I trust the Bible.  I believe it is the humanly produced, but divinely inspired record of God’s revelation of God’s Self in human history.   It is not a scientific textbook, nor is it just a record of historical events, it is a testimony of faith from one generation of believers to another.  The biblical message is so dynamic it authenticates itself.   And the heart of the message declares:

Jesus loves me,
this I know,
for the Bible
tells me so!

The second side of Wesley’s Quadrilateral is tradition, meaning the tradition of the Church. Some well-meaning Christians say, “It is not the church that matters, but the Bible.”  They forget that the Hebrew Bible, our Old Testament did not create Israel, but Israel created the Hebrew Bible.  And the New Testament did not create the church, the church created the New Testament. The church is essential to discerning, confessing, and declaring God’s will for each generation.

In John 16:13, Jesus accented the importance of the church when he spoke to his disciples saying, “When the Spirit of Truth (the Holy Spirit)  comes he would lead you into all truth.”  And in Matthew 16:18 when Peter confessed Jesus as “the Christ, the Son of the Living God,” Jesus responded,  “You are Petros (which is Greek for Rock) and on this rock I will build my church.” Peter is not the rock—it is Peter the confessor of Jesus who is the rock, and it is the confession he made “You are the Christ, the son of the living God,” upon which the  Church is built.  And, in verse 19, Jesus is speaking not just to Peter—but to the church through the ages when he adds, “Truly, I say to you, whatever you bind on earth shall be bound in heaven, and whatever you loose on earth shall be loosed in heaven.” The church has great authority!

Does this mean that the church is infallible?  Absolutely not.
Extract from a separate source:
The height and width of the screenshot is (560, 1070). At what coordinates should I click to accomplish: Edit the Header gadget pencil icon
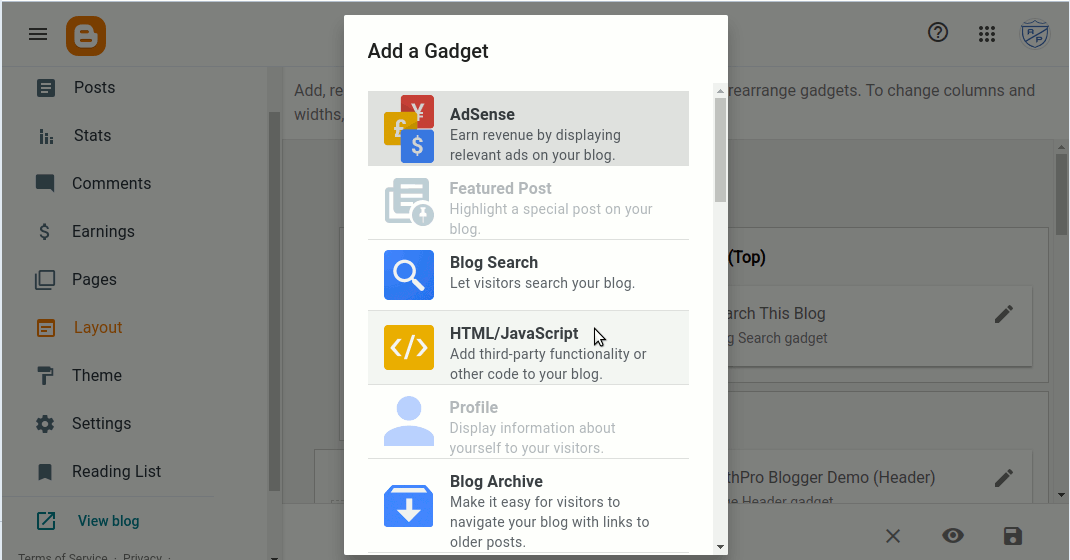click(1004, 478)
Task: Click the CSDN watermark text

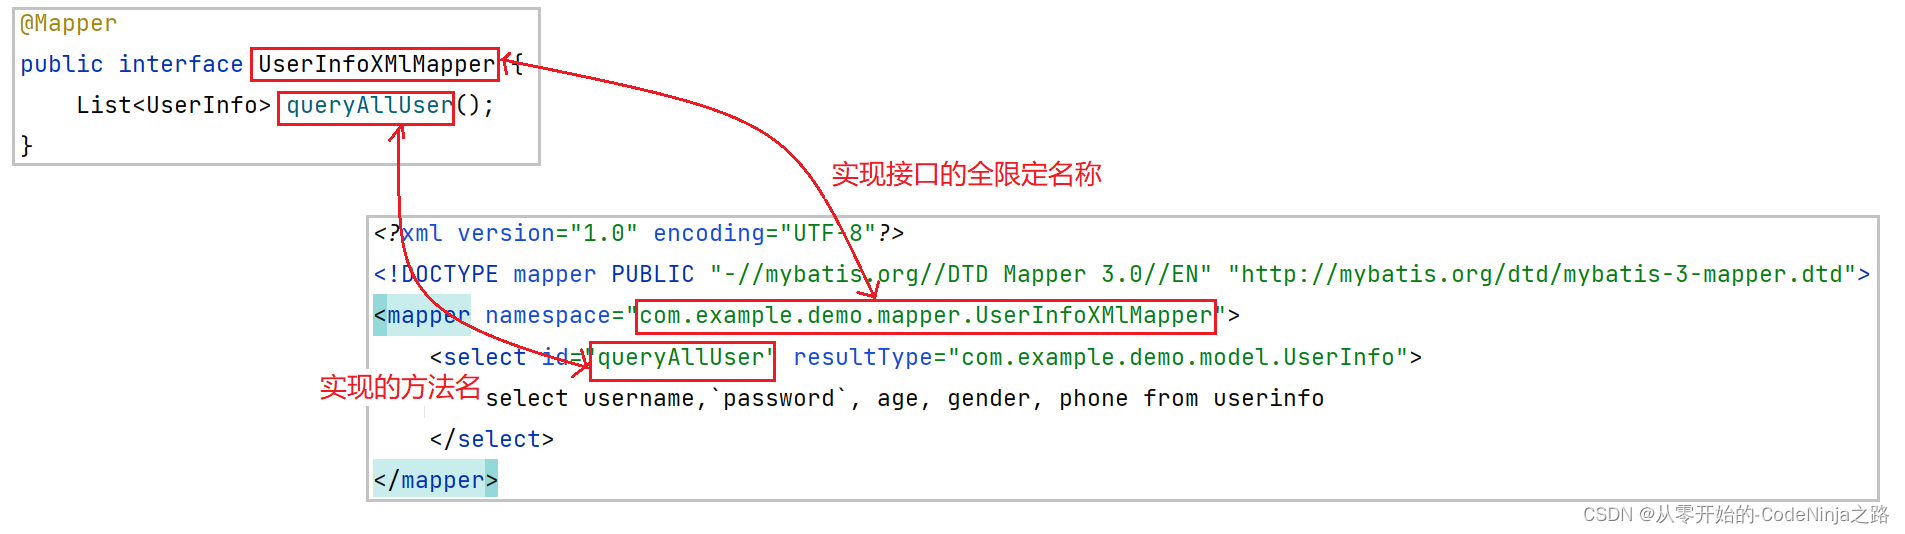Action: (1736, 514)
Consider the accusation of Charles Algernon Swinburne. He was somewhat sympathetic to Jesus the teacher and man, but he called the Church, “the leprous bride of Christ!”  Does the Church deserve such criticism?  Yes, for at least part of the Church has been on the wrong  side of every issue from slavery and the role of women, and from apartheid and the Jim Crow laws to birth control. Over the centuries at least part of the Church—often the biggest part, has committed countless atrocities in the name of Christ.
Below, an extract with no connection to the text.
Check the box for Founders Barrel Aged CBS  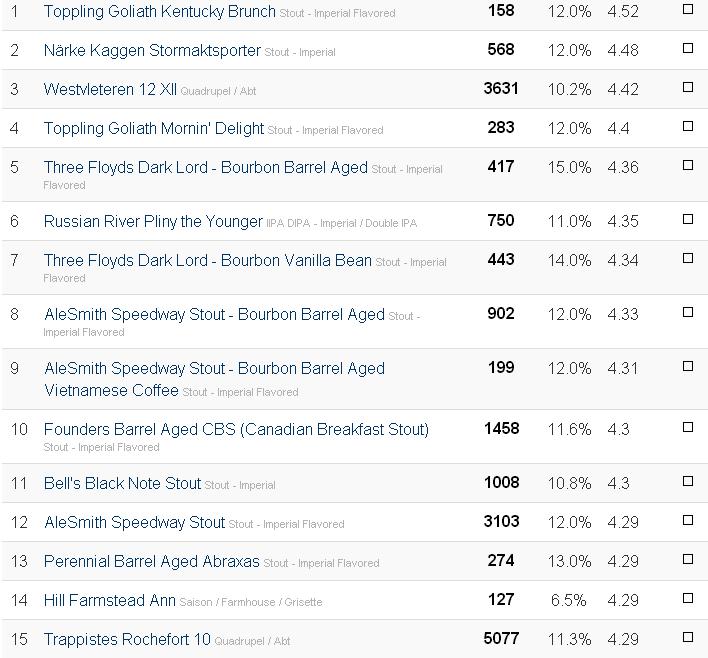(688, 427)
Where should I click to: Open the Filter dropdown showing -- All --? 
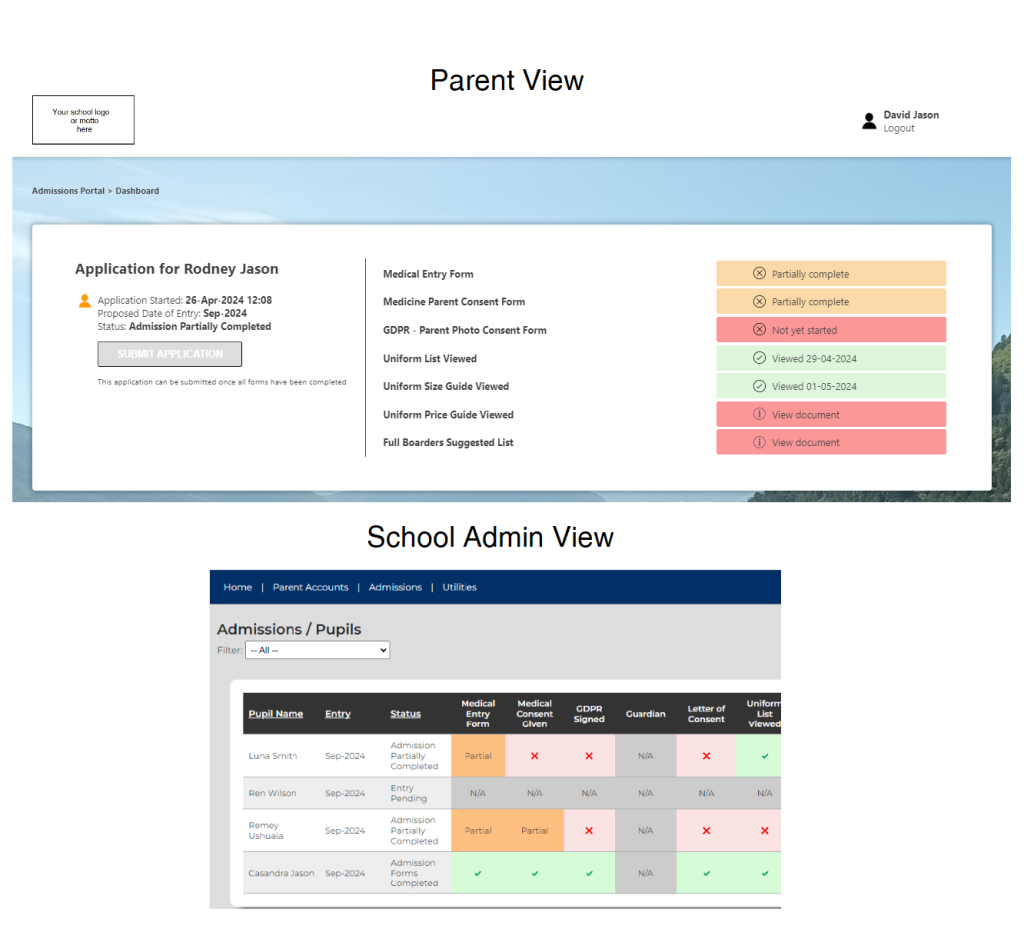tap(317, 649)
On the positive side, this means that at least part of the Church—sometimes a very small part, has been on the right side of every significant issue!

Take the case of John Hus.  Hus was burned at the stake by the Council of Constance because he dared to challenge the authority of the Pope, spoke out against the practice of selling indulgences, and preached the gospel in the language of the people.  The Church burned Hus at the stake, but when it did Hus was still a part of the Church, and not only the Moravian Church, but the Protestant Reformation, and the Catholic Counter Reformation grew out of his ashes..

Or take the case of Martin Luther King, Jr.  King preached the New Testament gospel of equality for all people—-black and white, male, and female, etc., etc.   And, just as importantly, Dr. King preached his gospel of equality and hope using the method of passive resistance practiced by Jesus himself.  Dr. Martin Luther King, Jr. was a hero.  He saved this country from a bloody racial war.  Yet some of the people of the church where I grew-up were convinced that King was a fake and a charlatan.  One of my Sunday school teachers, a white-haired old gentlemen that most believed to be a saint, was an out and out racists.  I am no longer comfortable even repeating some of the things he taught us on a Sunday. Thankfully, at least some of the boys in that class were not fooled despite this man’s best effort and a church that would not discipline him.  Today, I confess that I am grieved by my love for that man even as I despise the memory of his teachings about Dr. King and race.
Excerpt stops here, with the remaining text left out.